• PROBLEM TO SOLVE:
Copy the rows from the line containing "Collapse Брестская область with minus icon" through the line containing "Select the Admin", including both of those lines, and reproduce nothing else.

• DATA TO USE:

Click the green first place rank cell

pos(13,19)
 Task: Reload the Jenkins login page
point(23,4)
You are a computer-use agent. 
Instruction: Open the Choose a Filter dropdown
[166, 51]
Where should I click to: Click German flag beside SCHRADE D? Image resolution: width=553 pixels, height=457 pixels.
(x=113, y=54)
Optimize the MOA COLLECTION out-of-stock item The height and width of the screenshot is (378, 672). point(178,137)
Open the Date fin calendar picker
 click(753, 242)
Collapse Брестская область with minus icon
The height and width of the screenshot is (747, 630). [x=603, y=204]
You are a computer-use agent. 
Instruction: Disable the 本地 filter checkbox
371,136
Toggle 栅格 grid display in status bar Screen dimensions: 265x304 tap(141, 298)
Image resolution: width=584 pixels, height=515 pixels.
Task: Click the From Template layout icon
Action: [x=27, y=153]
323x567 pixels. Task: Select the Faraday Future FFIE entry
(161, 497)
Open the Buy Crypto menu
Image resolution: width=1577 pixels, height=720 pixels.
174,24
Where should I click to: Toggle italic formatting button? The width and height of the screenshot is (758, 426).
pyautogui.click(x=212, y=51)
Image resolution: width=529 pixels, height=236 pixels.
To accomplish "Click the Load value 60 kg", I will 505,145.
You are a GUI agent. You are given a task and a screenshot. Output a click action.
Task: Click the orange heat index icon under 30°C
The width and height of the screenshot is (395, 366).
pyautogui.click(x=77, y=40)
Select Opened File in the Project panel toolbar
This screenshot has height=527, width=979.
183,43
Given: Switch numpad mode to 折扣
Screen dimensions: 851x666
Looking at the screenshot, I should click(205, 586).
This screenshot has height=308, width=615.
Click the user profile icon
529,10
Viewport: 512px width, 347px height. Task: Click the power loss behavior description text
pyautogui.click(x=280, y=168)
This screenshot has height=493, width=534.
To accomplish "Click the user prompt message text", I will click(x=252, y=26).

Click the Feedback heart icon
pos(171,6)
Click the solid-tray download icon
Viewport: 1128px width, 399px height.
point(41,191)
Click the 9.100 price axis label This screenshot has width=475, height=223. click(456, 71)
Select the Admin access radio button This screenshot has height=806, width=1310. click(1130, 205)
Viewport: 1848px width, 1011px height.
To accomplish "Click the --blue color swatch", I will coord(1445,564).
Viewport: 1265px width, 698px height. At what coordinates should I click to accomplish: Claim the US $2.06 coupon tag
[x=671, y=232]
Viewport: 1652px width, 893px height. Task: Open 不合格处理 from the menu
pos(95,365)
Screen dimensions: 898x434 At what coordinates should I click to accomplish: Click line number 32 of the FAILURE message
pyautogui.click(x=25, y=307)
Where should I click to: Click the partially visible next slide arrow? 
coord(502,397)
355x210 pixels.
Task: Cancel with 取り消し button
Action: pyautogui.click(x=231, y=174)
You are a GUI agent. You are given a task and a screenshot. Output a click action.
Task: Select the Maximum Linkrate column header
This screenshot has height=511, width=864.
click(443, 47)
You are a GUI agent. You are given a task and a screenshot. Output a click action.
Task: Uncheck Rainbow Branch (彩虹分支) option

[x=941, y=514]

• COMPLETE ANSWER:
Collapse Брестская область with minus icon
The height and width of the screenshot is (747, 630). [x=603, y=204]
You are a computer-use agent. 
Instruction: Disable the 本地 filter checkbox
371,136
Toggle 栅格 grid display in status bar Screen dimensions: 265x304 tap(141, 298)
Image resolution: width=584 pixels, height=515 pixels.
Task: Click the From Template layout icon
Action: [x=27, y=153]
323x567 pixels. Task: Select the Faraday Future FFIE entry
(161, 497)
Open the Buy Crypto menu
Image resolution: width=1577 pixels, height=720 pixels.
174,24
Where should I click to: Toggle italic formatting button? The width and height of the screenshot is (758, 426).
pyautogui.click(x=212, y=51)
Image resolution: width=529 pixels, height=236 pixels.
To accomplish "Click the Load value 60 kg", I will 505,145.
You are a GUI agent. You are given a task and a screenshot. Output a click action.
Task: Click the orange heat index icon under 30°C
The width and height of the screenshot is (395, 366).
pyautogui.click(x=77, y=40)
Select Opened File in the Project panel toolbar
This screenshot has height=527, width=979.
183,43
Given: Switch numpad mode to 折扣
Screen dimensions: 851x666
Looking at the screenshot, I should click(205, 586).
This screenshot has height=308, width=615.
Click the user profile icon
529,10
Viewport: 512px width, 347px height. Task: Click the power loss behavior description text
pyautogui.click(x=280, y=168)
This screenshot has height=493, width=534.
To accomplish "Click the user prompt message text", I will click(x=252, y=26).

Click the Feedback heart icon
pos(171,6)
Click the solid-tray download icon
Viewport: 1128px width, 399px height.
point(41,191)
Click the 9.100 price axis label This screenshot has width=475, height=223. click(456, 71)
Select the Admin access radio button This screenshot has height=806, width=1310. click(1130, 205)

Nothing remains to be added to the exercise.